Only problem was that I was early. A few weeks early in fact, with the Shiraz still a bit crunchy. But not to worry – there was a backup solution! The Quarry Hill Pinot Noir block was unpicked and the fruit was ripe, with the grapes facing an uncertain, uncontracted future.
Suddenly I was inspired – what about a Maurice O’Shea style homage blend of Shiraz and Pinot Noir? I’d pick the underripe Shiraz and ripe Pinot and make a super-blend! Yes!
So off I went, carefully picking the least ripe (with bright green stems) Pinot bunches and ripest looking Shiraz, hoping that everything would cancel out…
With excitement now sky-high I came home to Sydney and got to work. I’d bought a selection of plastic beer fermenters and demijohns for the task and seperated out the wines into different parcels. This was serious. I had one that lot that was all Shiraz (painfully hand destemmed), one that was destemmed Shiraz and Pinot, and a final fermenter all 100% whole bunch Pinot Noir. This was going to be excellent!
After some serious foot treading I inoculated my little fermenters with cheap packet yeast, and then stood back and waited for fireworks.
Almost immediately there was fermentation action, with little bubbles appearing in the purple coloured juice. I was even more excited than ever!
I’ll never forget the fantastic smell that wafted out from those three tanks over the following week, with all three ferments kicking into high gear. I had them stashed in the garage of my (now ex) girlfriends house and checked on the progress morning and night, drinking in that unmistakeable jammy fruit delicousness that is a warm ferment every time I opened the garage door. Magic!
Ferment was over in less than four days, and I then hand pressed (that was unfun) and blended the lot, adding the Shiraz into the Pinot to make for two fermenters of Shiraz and Pinot.

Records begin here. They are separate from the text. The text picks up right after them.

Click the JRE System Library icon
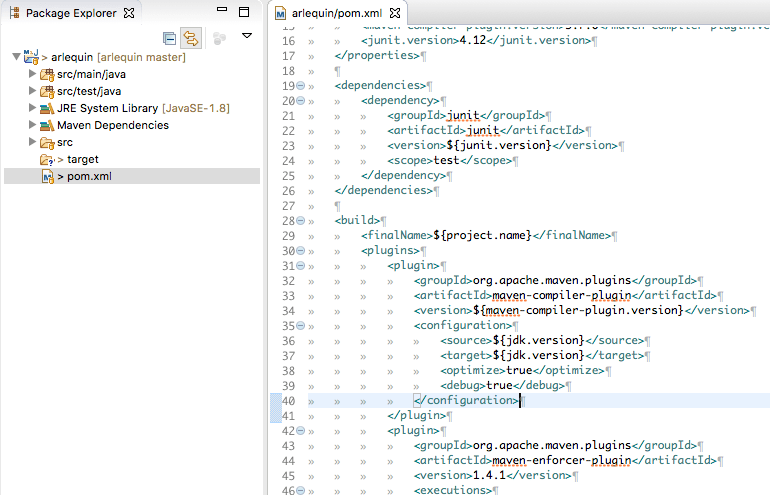Viewport: 770px width, 495px height. click(x=47, y=108)
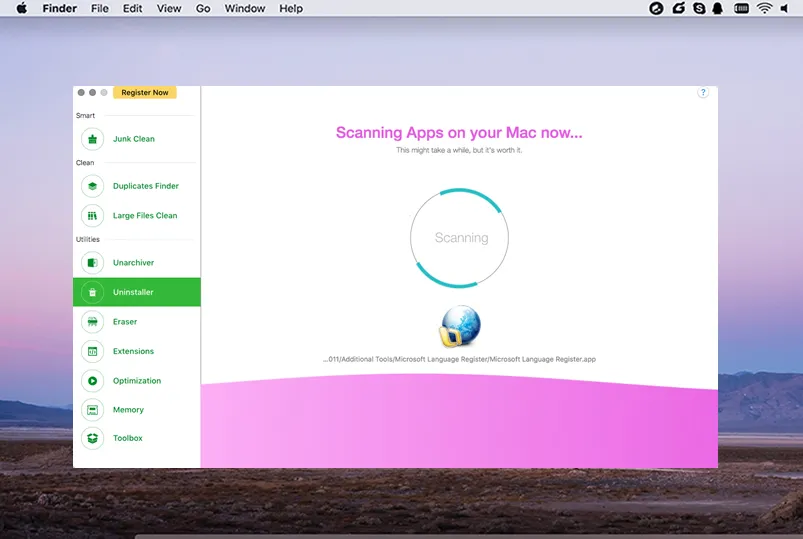Image resolution: width=803 pixels, height=539 pixels.
Task: Click the Wi-Fi icon in menu bar
Action: (765, 9)
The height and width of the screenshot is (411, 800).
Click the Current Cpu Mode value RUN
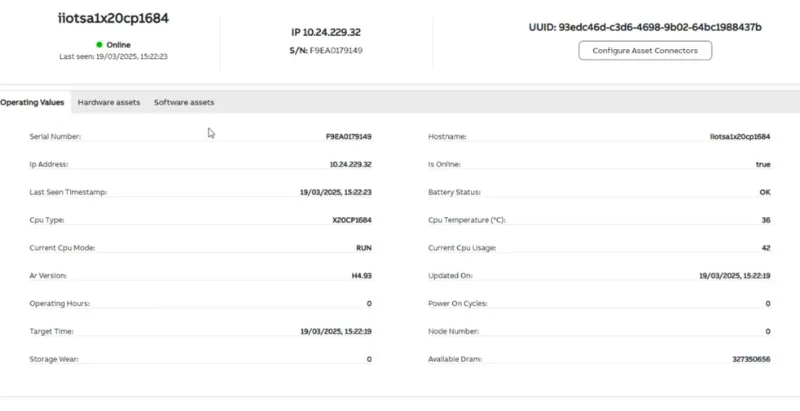[x=363, y=247]
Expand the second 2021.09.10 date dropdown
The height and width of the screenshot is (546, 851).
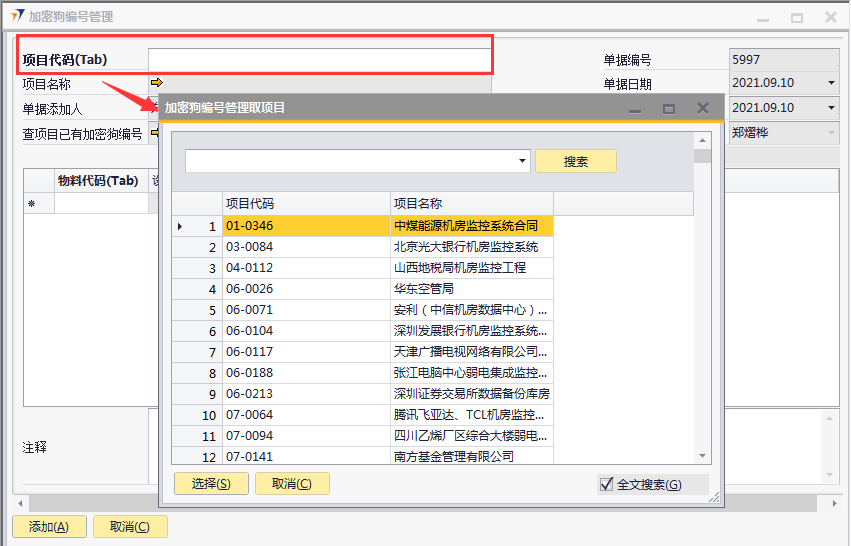click(x=830, y=107)
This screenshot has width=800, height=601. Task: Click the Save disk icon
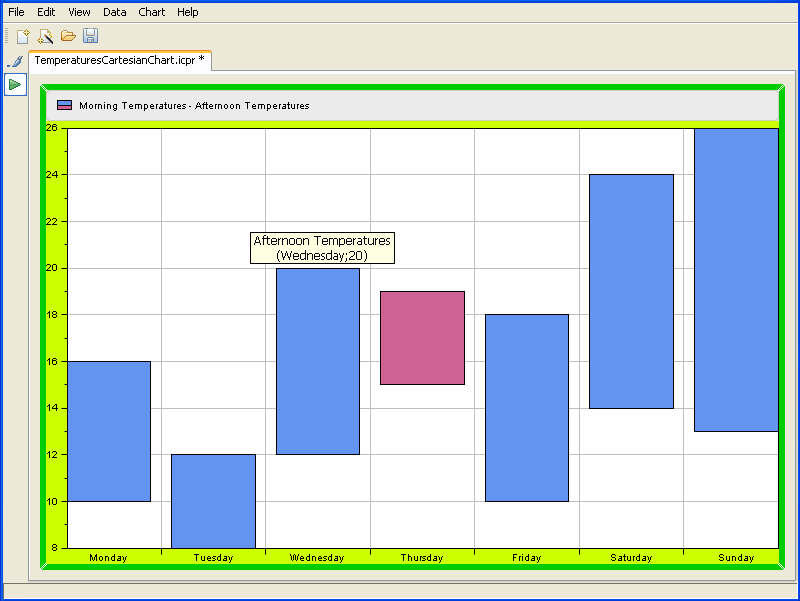coord(90,36)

From there I didn’t want to muck around and added malo bugs straight away, keen to get everything done and dusted ASAP.
But then, well, it got awkward.
Sometime during the (slower) malolactic fermentation I stuck my nose into one of the fermenters and was horrified. It no longer smelled of berries and plums, the fruit replaced with hard greenness and little fruit in sight. Deflated, I closed the lid and crossed my fingers that it was just a phase.
It wasn’t a phase.
Two weeks later and the wine had finished its malolactic fermentation and things had only gone downhill. That nose was weedy, hard, mean. No fruit. No generosity. Plenty of pepper! But otherwise awful.
I hung my head.
So then I added a little sulphur (‘maybe that will help!’) and left it again. Praying. Hoping. Maybe it will improve!
It didn’t improve.
Several weeks later I opened up the fermenter and it was worse than ever. Weeds. Pepper. More weeds.
From there, I could see only one decision to make. One way to make myself feel better about the whole situation.

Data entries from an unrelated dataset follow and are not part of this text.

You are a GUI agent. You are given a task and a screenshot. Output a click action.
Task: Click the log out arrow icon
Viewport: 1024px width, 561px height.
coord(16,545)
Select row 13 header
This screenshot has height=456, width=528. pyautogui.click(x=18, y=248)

I poured it all down the drain.
In retrospect, that was the silliest decision I could make. Not only did I then have no wine for the next part of the course, but also I’d literally tossed away what could be a constant source of inspiration – a reminder that winemaking can be bloody hard, and how you need to admire winemakers who can get it very right.

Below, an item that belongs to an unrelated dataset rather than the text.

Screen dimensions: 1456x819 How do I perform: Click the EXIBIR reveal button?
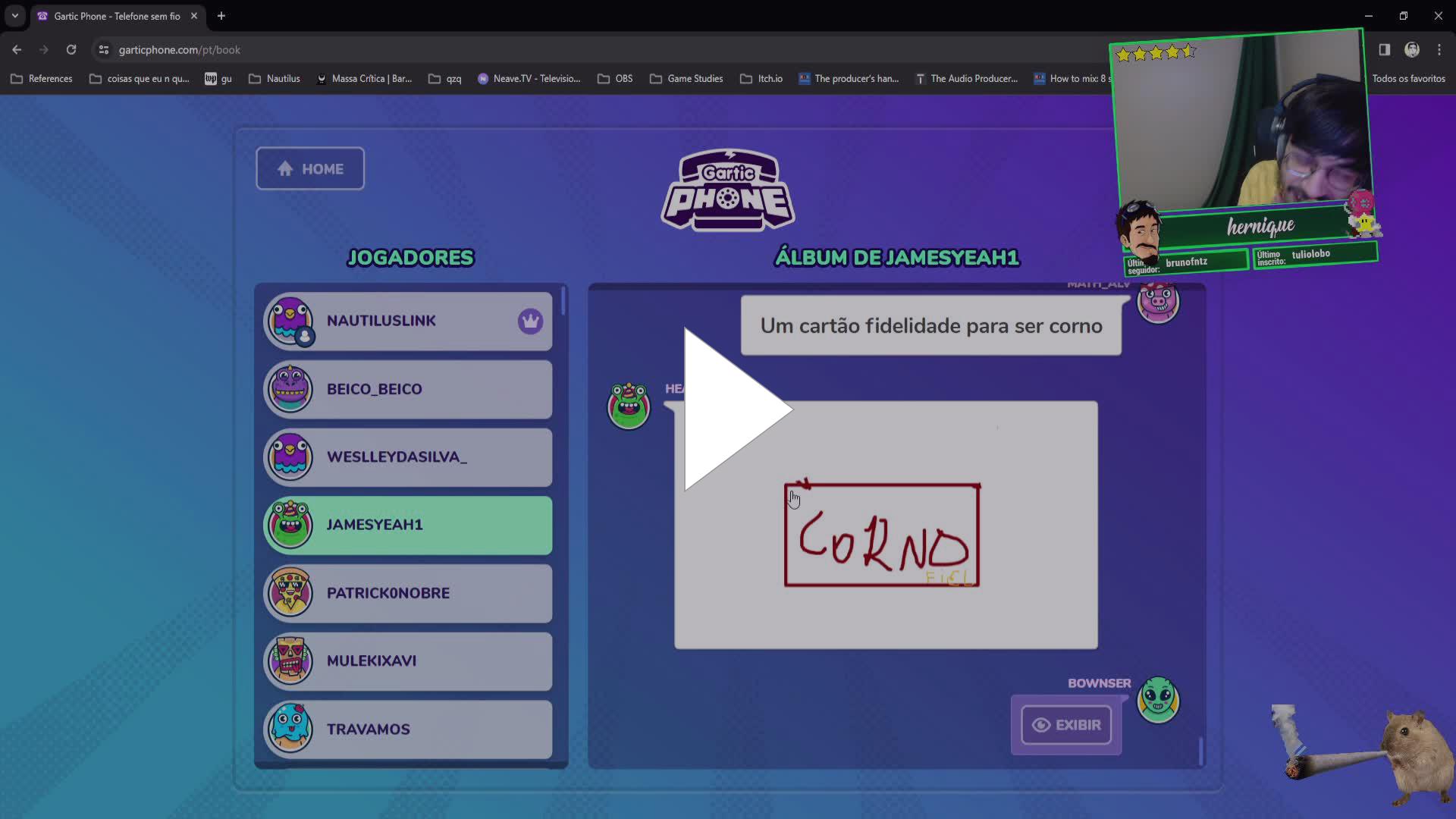(x=1066, y=725)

Others who I’ve spoken to since have related similar stories about wine gone wrong, only for it to come right again. Alex Head, for example, thought some of his early whole bunch Grenache ferments were disasters, but wisely hung on to them and watched them turn into wine butterflies. I don’t think i had created anything more than an undercooked moth, but it’s still a lament about a missed opportunity.
On the flipside, I did learn a shedload from the process. I learnt about how important it is to get ‘ripe’, lignified stems if you’re going the whole bunch route. I also learnt what happens if you try and make wine from underripe grapes – ie you get wines without flavour. Or how the healthy looking shaded bunches inside of the canopy with the bright green stem might not be the ones you want.
Now, five vintages on, I think I’m ready to go again. Not #v16, but maybe #v17 could be ‘my year’.
So who wants to give me some grapes?